Quand l’aléas concerne un secteur non habité, une surveillance peut être instaurée, tout au plus.

En revanche, si la zone en question est urbanisée, les autorités – municipales et/ou étatiques – évaluent le risque. En fonction des résultats, un programme de délocalisation des populations, dont les vies sont menacées, peut être mis en œuvre.
De telles procédures sont complexes, car une délocalisation peut se faire avec l’assentiment des occupants… ou non ; un administré qui refuse de partir sera exproprié.
Par ailleurs, qui dit délocalisation ou expropriation, dit aussi déracinement.
Les aspects légaux, financiers et sociaux sont, donc, à aborder au cas par cas.
 

QUE DIT LA LOI ?


LE FONDS BARNIER

Le Fonds de prévention des risques naturels majeurs (FPRNM), ou Fonds Barnier**, vise à aider les collectivités et certains particuliers à faire face aux menaces que constituent les risques naturels. Il permet le financement d’études, de travaux de mises en sécurité, d’actions de prévention et, depuis 2005, l’indemnisation des propriétaires des biens sinistrés ou exposés. Son montant annuel : environ 150 millions d’euros, destinés tant à l’Hexagone, qu’aux territoires d’Outre-mer. Une confortable enveloppe, alimentée par 12% des primes « catastrophes naturelles » des contrats d’assurance et gérée par la Caisse centrale de réassurance (la CCR).

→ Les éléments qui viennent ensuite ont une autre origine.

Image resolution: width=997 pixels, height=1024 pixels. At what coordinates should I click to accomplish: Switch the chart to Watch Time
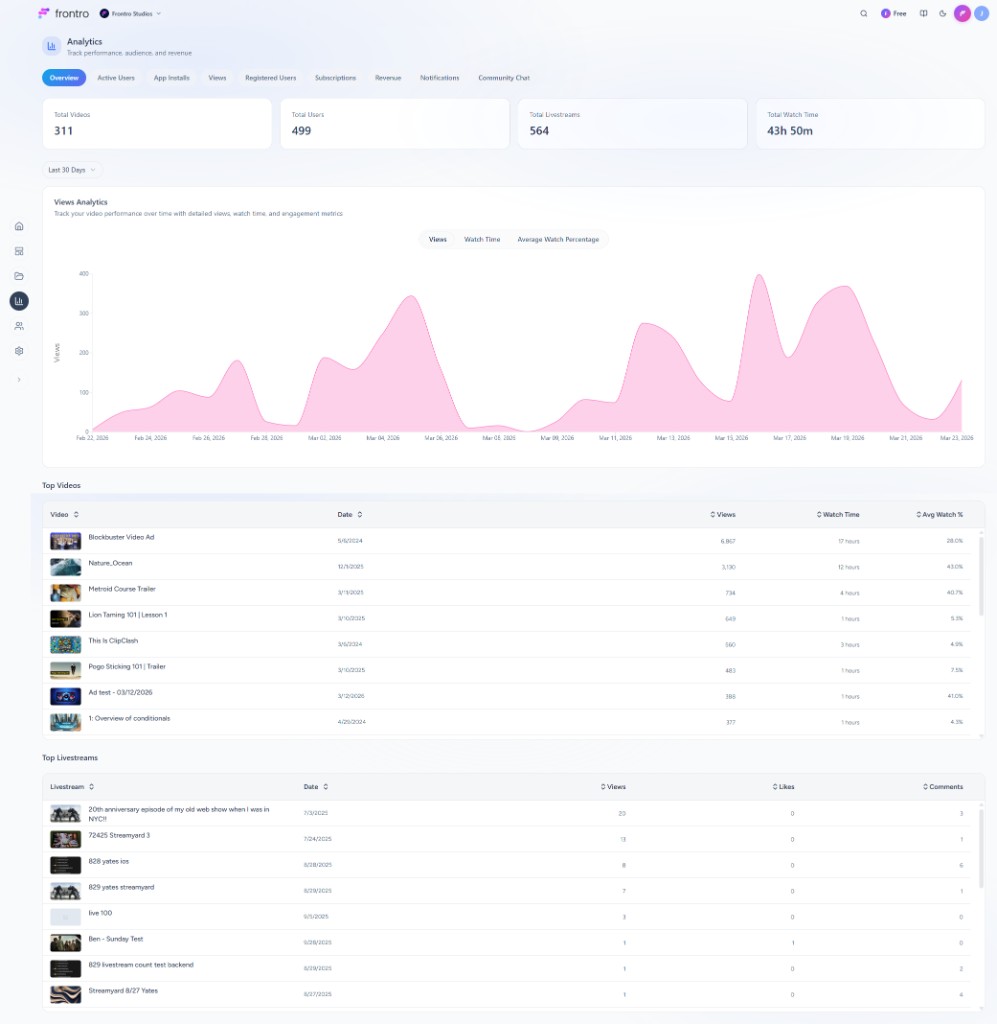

Ainsi, les biens sinistrés peuvent faire l’objet d’une indemnisation, sous certaines conditions.
Idem, pour les biens exposés, qui nous intéressent aujourd’hui.

Dans ce dernier cas, l’objectif des autorités est d’intervenir avant que la catastrophe survienne. Le Fonds Barnier ne peut être sollicité que s’il y a une « menace grave sur les vies humaines » ; mais pas du fait de tous les aléas.
Par exemple, si les mouvements de terrain ouvrent droit à prise en charge, ce n’est pas le cas du phénomène d’érosion du littoral***. La différence ? Il y a mouvement de terrain en cas d’écroulement, ou d’affaissement du sol, tandis qu’on parle d’érosion du littoral si le terrain s’effrite, par l’action de la mer, qui grignote sa base.

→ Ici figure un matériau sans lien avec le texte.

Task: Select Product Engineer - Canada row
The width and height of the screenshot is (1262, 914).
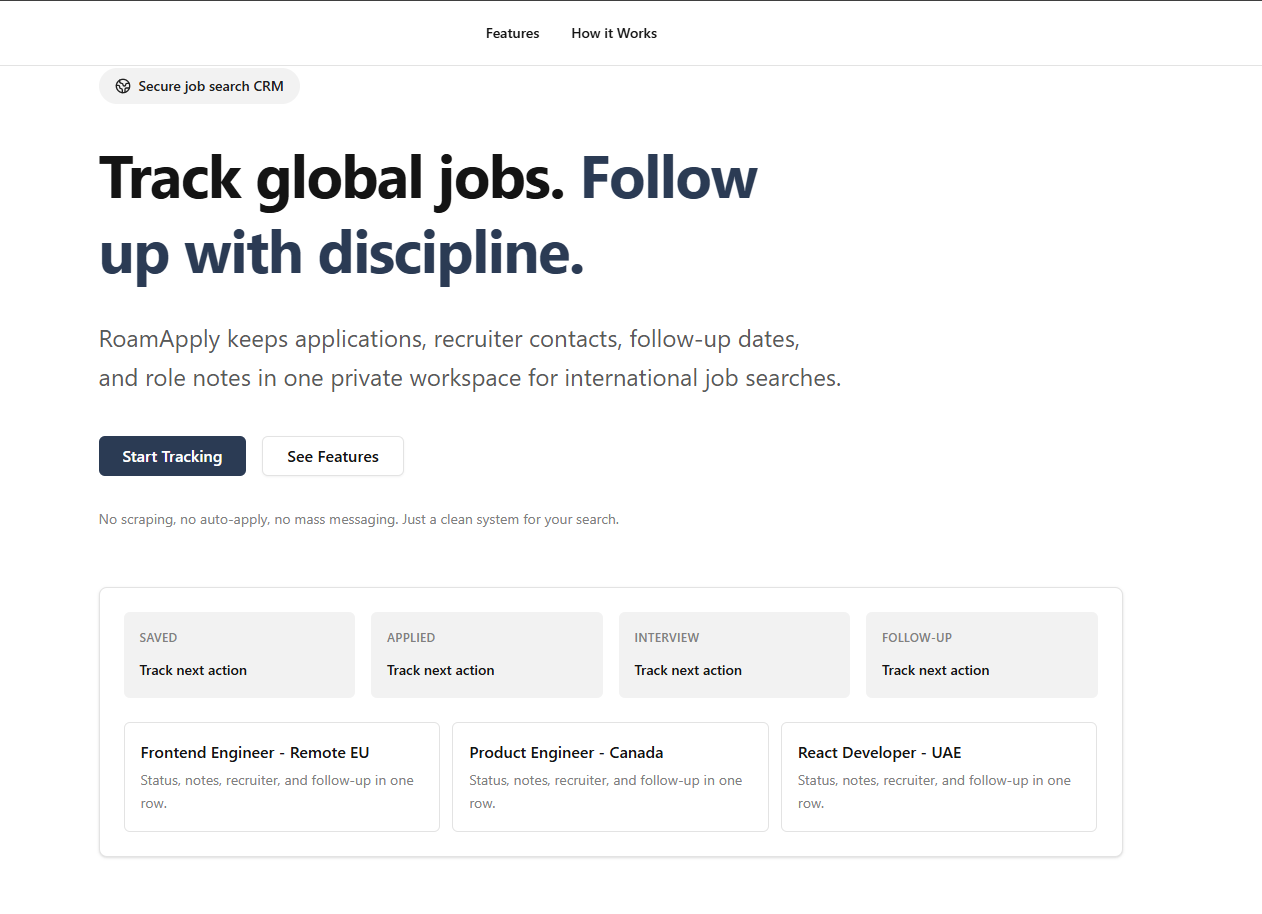Action: 610,777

La situation est évaluée lors d’enquêtes de terrain, menées par les services compétents (DEAL, BRGM****…).
Si la « menace grave sur les vies humaines » est avérée, des arrêtés de périls et/ou d’interdiction d’habiter le site sont alors produits et communiqués aux riverains.

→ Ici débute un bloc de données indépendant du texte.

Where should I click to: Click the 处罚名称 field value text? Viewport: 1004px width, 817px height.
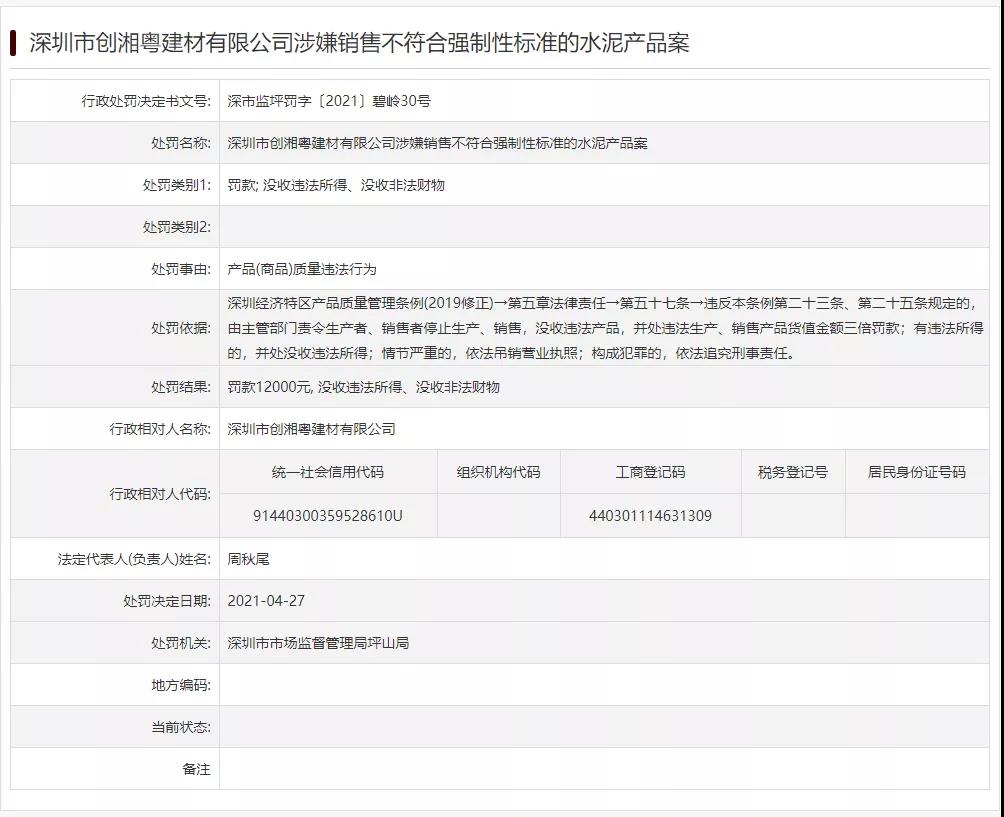(x=437, y=143)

Deux cas de figure se présentent alors :
 
  • L’habitat formel :
Un habitat est dit formel quand les résidents disposent d’un droit d’occupation, d’un titre de propriété pour le foncier et d’un permis de construire pour le bien.
Là, la prise en charge par le Fonds Barnier est possible, sur la base d’une estimation de la valeur du bien, faite par le service France Domaine (localement, la Direction régionale des finances publiques de la Guadeloupe,).
Si les parties sont d’accord, la procédure d’acquisition à l’amiable, par la commune ou l’Etat, est lancée. La construction est alors démolie et le terrain est laissé nu. Son caractère inconstructible est alors notifié dans les documents légaux d’occupation des sols (Plan local d’urbanisme, Plan de prévention des risques naturels…).
En revanche, si les propriétaires refusent d’évacuer les lieux (quelle que soit la raison), une mesure d’expropriation est décidée. Elle est synonyme de mesure d’utilité publique, du fait du risque majeur sur des vies humaines.
Les services de l’Etat disent ne pas souhaiter s’engager dans cette démarche lourde.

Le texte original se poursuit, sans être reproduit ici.